Pour chercher la réponse, un groupe du Jet Propulsion Laboratory (JPL) de la NASA en Californie a commencé à mener des expériences dans lesquelles ils mélangeaient du cyanure d'hydrogène avec du méthane et de l'éthane à des températures aussi basses que 90 Kelvin (environ -180 degrés Celsius). À ces températures, le cyanure d’hydrogène est un cristal et le méthane et l’éthane sont des liquides.
Lorsqu’ils ont étudié ces mélanges à l’aide de la spectroscopie laser, une méthode d’examen des matériaux et des molécules au niveau atomique, ils ont découvert que les molécules étaient intactes, mais que quelque chose s’était quand même produit. Pour comprendre quoi, ils ont contacté le groupe de recherche de Martin Rahm à Chalmers, qui avait mené des recherches approfondies sur le cyanure d'hydrogène.
« Cela a donné naissance à une collaboration théorique et expérimentale passionnante entre Chalmers et la NASA. La question que nous nous sommes posée était un peu folle : les mesures peuvent-elles être expliquées par une structure cristalline dans laquelle du méthane ou de l'éthane est mélangé avec du cyanure d'hydrogène ? Cela contredit une règle en chimie, « le semblable se dissout le semblable », ce qui signifie essentiellement qu'il ne devrait pas être possible de combiner ces substances polaires et non polaires », explique Rahm.
Repousser les limites de la chimie
Les chercheurs de Chalmers ont utilisé des simulations informatiques à grande échelle pour tester des milliers de façons différentes d'organiser les molécules à l'état solide, à la recherche de réponses.
Dans leur analyse, ils ont découvert que les hydrocarbures avaient pénétré le réseau cristallin du cyanure d’hydrogène et formé de nouvelles structures stables appelées co-cristaux.
« Cela peut se produire à des températures très basses, comme celles de Titan.
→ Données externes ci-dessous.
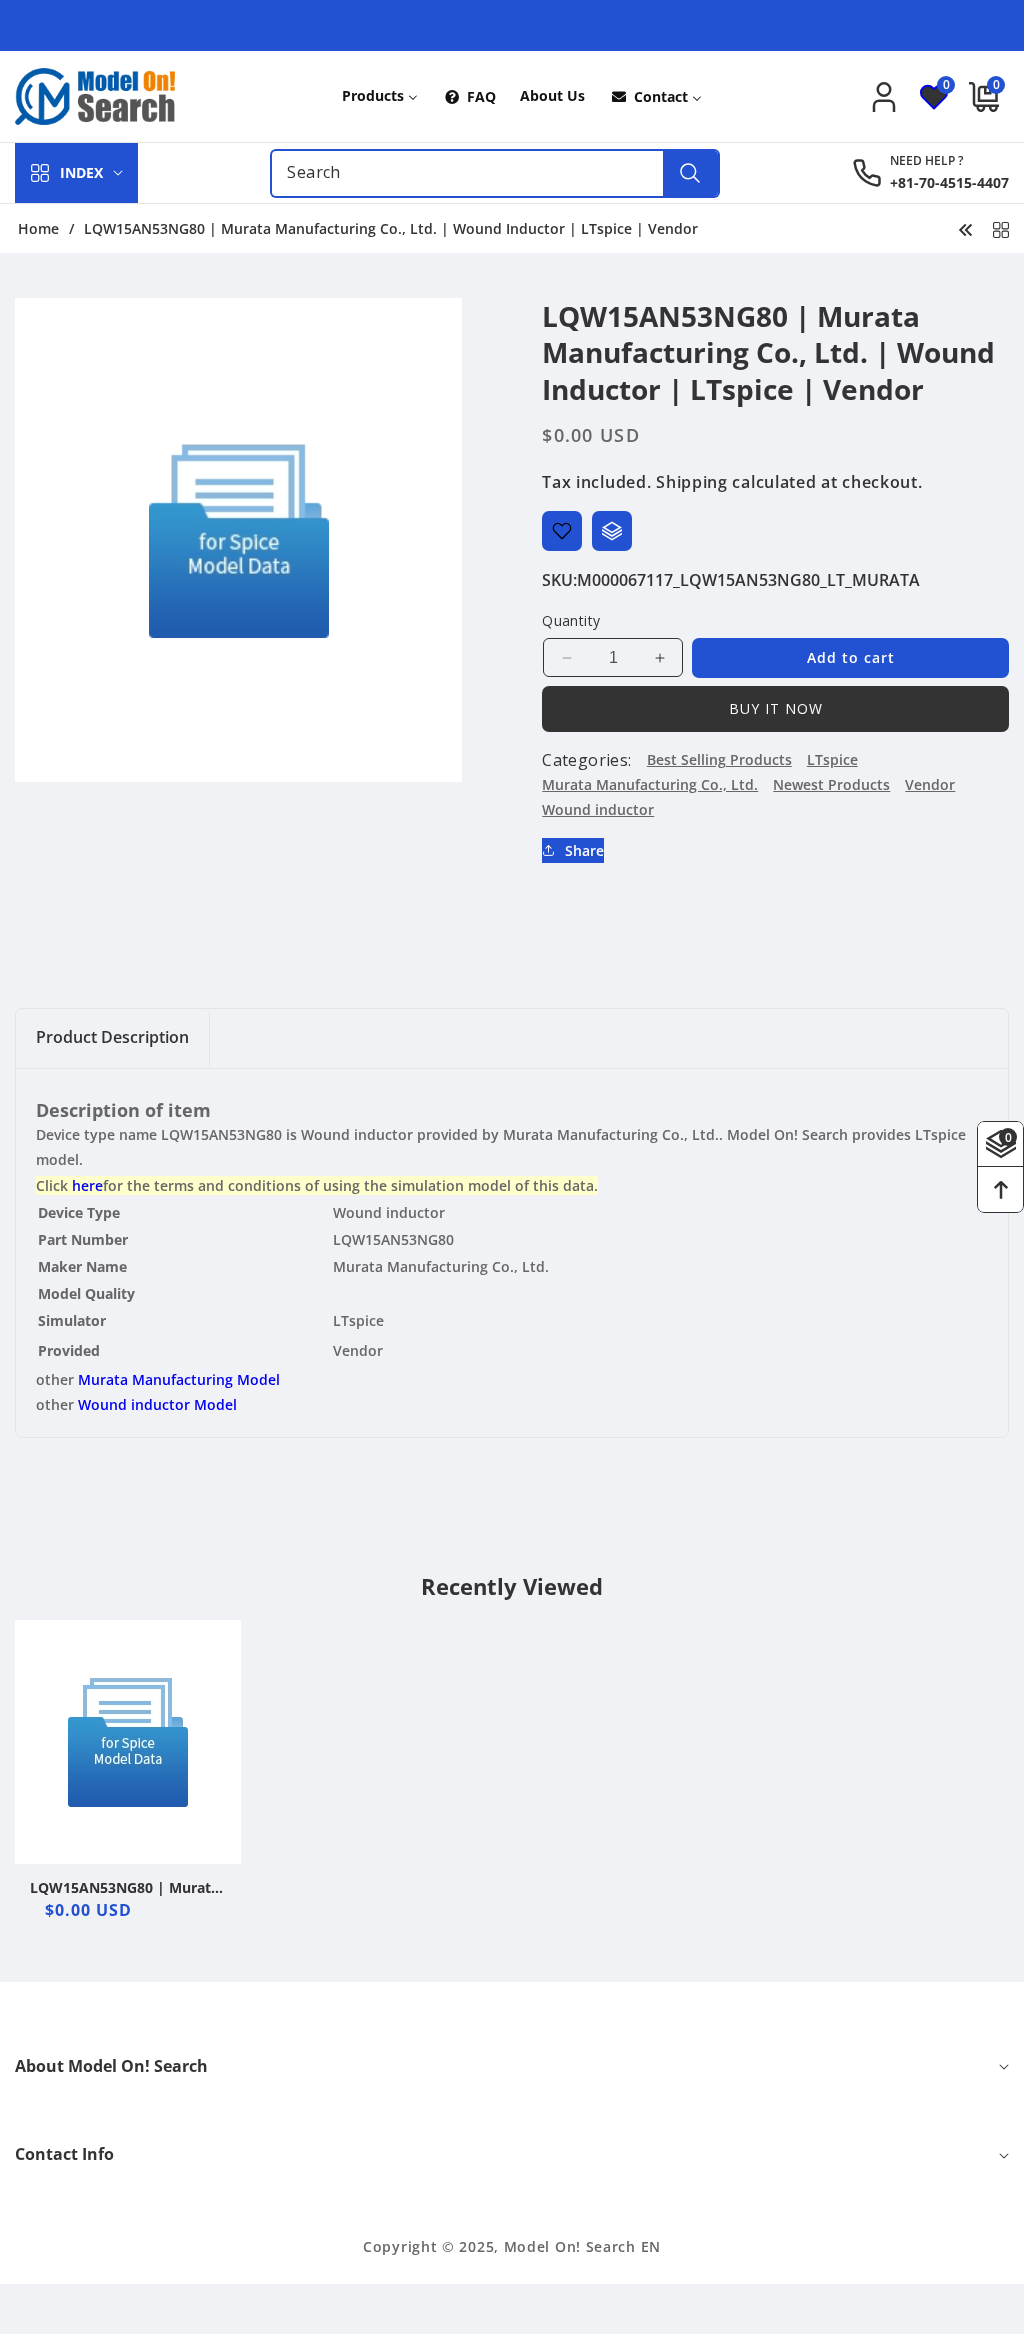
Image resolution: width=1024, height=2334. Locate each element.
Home (38, 229)
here (87, 1185)
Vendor (930, 784)
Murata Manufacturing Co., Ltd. (650, 784)
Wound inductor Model (157, 1404)
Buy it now (776, 708)
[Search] (690, 173)
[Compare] (612, 531)
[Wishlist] (562, 531)
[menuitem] (380, 96)
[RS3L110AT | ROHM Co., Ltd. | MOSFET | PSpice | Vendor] (966, 228)
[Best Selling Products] (1001, 228)
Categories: (586, 760)
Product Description (112, 1037)
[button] (979, 97)
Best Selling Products (719, 759)
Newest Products (831, 784)
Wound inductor (598, 809)
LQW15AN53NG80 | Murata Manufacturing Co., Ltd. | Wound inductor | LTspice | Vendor (126, 1888)
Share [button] (584, 850)
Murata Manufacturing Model (179, 1379)
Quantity (571, 620)
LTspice (832, 759)
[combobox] (494, 173)
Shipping (692, 482)
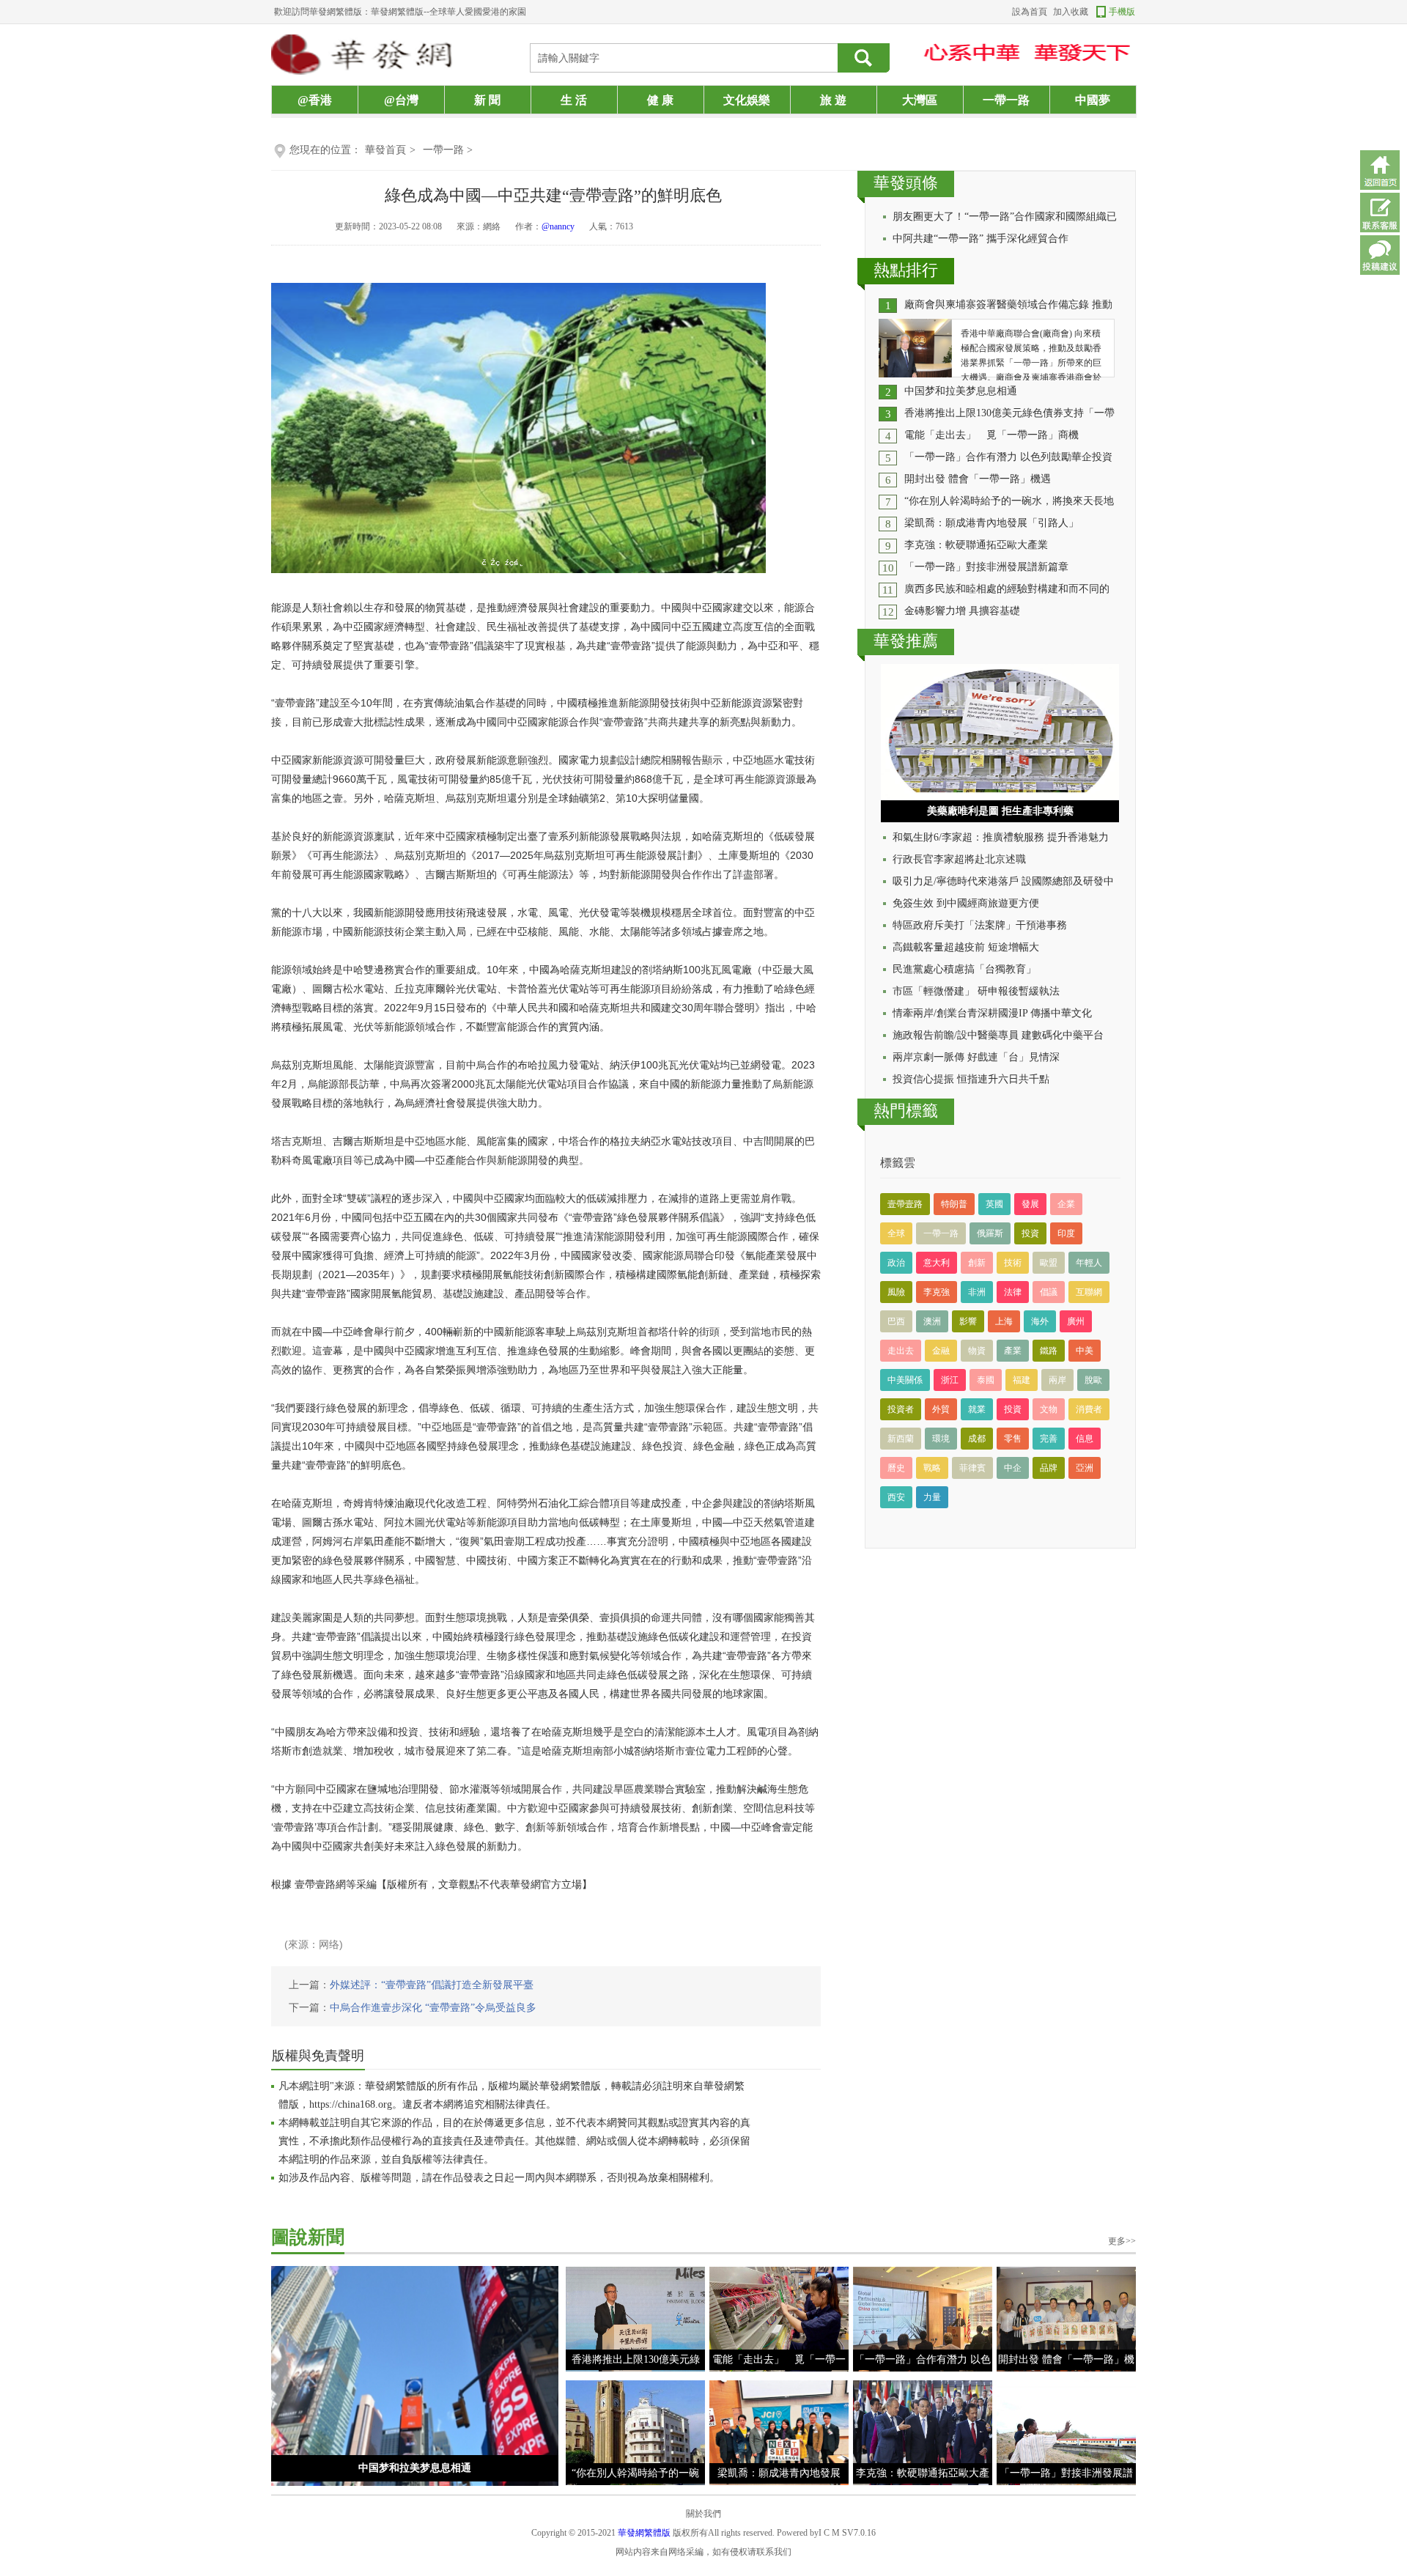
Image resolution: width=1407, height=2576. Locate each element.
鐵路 (1048, 1351)
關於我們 (703, 2514)
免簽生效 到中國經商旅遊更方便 (966, 903)
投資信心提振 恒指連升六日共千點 (971, 1079)
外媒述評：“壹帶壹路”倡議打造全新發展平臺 (431, 1984)
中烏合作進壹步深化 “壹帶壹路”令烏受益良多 (433, 2007)
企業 (1066, 1204)
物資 (977, 1351)
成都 (977, 1438)
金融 (941, 1351)
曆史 (896, 1468)
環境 (941, 1438)
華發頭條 (906, 183)
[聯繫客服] (1380, 212)
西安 (896, 1497)
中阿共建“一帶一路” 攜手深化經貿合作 (980, 238)
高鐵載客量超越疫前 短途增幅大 (966, 947)
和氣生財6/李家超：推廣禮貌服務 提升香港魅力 (1001, 837)
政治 (896, 1263)
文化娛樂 (746, 100)
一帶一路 (1006, 100)
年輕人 (1089, 1263)
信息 (1084, 1438)
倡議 (1048, 1292)
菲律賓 (972, 1468)
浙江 (950, 1380)
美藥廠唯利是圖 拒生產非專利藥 (1000, 810)
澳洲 (932, 1321)
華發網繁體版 (644, 2533)
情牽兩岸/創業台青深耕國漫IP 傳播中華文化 (992, 1013)
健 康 (660, 100)
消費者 (1089, 1409)
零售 (1013, 1438)
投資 (1030, 1233)
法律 (1013, 1292)
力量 (932, 1497)
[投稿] (1380, 255)
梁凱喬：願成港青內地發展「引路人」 (991, 522)
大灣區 (919, 100)
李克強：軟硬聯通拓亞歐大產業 (976, 544)
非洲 (977, 1292)
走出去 (900, 1351)
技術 (1013, 1263)
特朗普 (954, 1204)
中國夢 (1092, 100)
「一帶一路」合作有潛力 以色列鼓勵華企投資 (1008, 456)
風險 (896, 1292)
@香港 (315, 100)
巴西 (896, 1321)
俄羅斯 (990, 1233)
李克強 (936, 1292)
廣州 (1076, 1321)
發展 (1030, 1204)
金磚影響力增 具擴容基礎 (962, 610)
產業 (1013, 1351)
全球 (896, 1233)
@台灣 (401, 100)
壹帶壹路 (905, 1204)
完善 (1048, 1438)
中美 (1084, 1351)
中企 (1013, 1468)
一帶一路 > (448, 149)
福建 (1021, 1380)
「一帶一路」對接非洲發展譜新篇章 (986, 566)
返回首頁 (1380, 170)
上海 (1004, 1321)
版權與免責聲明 (318, 2055)
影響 (968, 1321)
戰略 (932, 1468)
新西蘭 (900, 1438)
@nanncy (558, 226)
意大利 (936, 1263)
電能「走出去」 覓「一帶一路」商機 (991, 434)
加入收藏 (1070, 12)
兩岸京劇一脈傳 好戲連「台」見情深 (976, 1057)
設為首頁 (1029, 12)
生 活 (574, 100)
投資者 (900, 1409)
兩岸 (1057, 1380)
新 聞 (487, 100)
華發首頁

Nos calculs prédisent non seulement que les mélanges inattendus sont stables dans les conditions de Titan, mais également des spectres de lumière qui coïncident bien avec les mesures de la NASA », dit-il.
Cette découverte remet en question l’une des règles les plus connues de la chimie, mais Martin Rahm ne pense pas qu’il soit temps de réécrire les livres de chimie.
« Je vois cela comme un bel exemple de cas où les frontières sont déplacées en chimie et où une règle universellement acceptée ne s'applique pas toujours », dit-il.
En 2034, la sonde spatiale Dragonfly de la NASA devrait atteindre Titan, dans le but d'étudier ce qui se trouve à sa surface. D’ici là, Martin Rahm et ses collègues envisagent de continuer à explorer la chimie du cyanure d’hydrogène, en partie en collaboration avec la NASA.
« Le cyanure d'hydrogène se trouve dans de nombreux endroits de l'univers, par exemple dans les grands nuages de poussière, dans les atmosphères planétaires et dans les comètes. Les résultats de notre étude peuvent nous aider à comprendre ce qui se passe dans d'autres environnements froids de l'espace. Et nous pourrons peut-être découvrir si d'autres molécules non polaires peuvent également pénétrer dans les cristaux de cyanure d'hydrogène et, si oui, ce que cela pourrait signifier pour la chimie précédant l'émergence de la vie », dit-il.
En 2028, l'agence spatiale américaine NASA prévoit de lancer la sonde spatiale Dragonfly, qui devrait atteindre Titan en 2034. L'objectif est d'étudier la chimie prébiotique, la chimie qui précède la vie, et d'en rechercher des signes.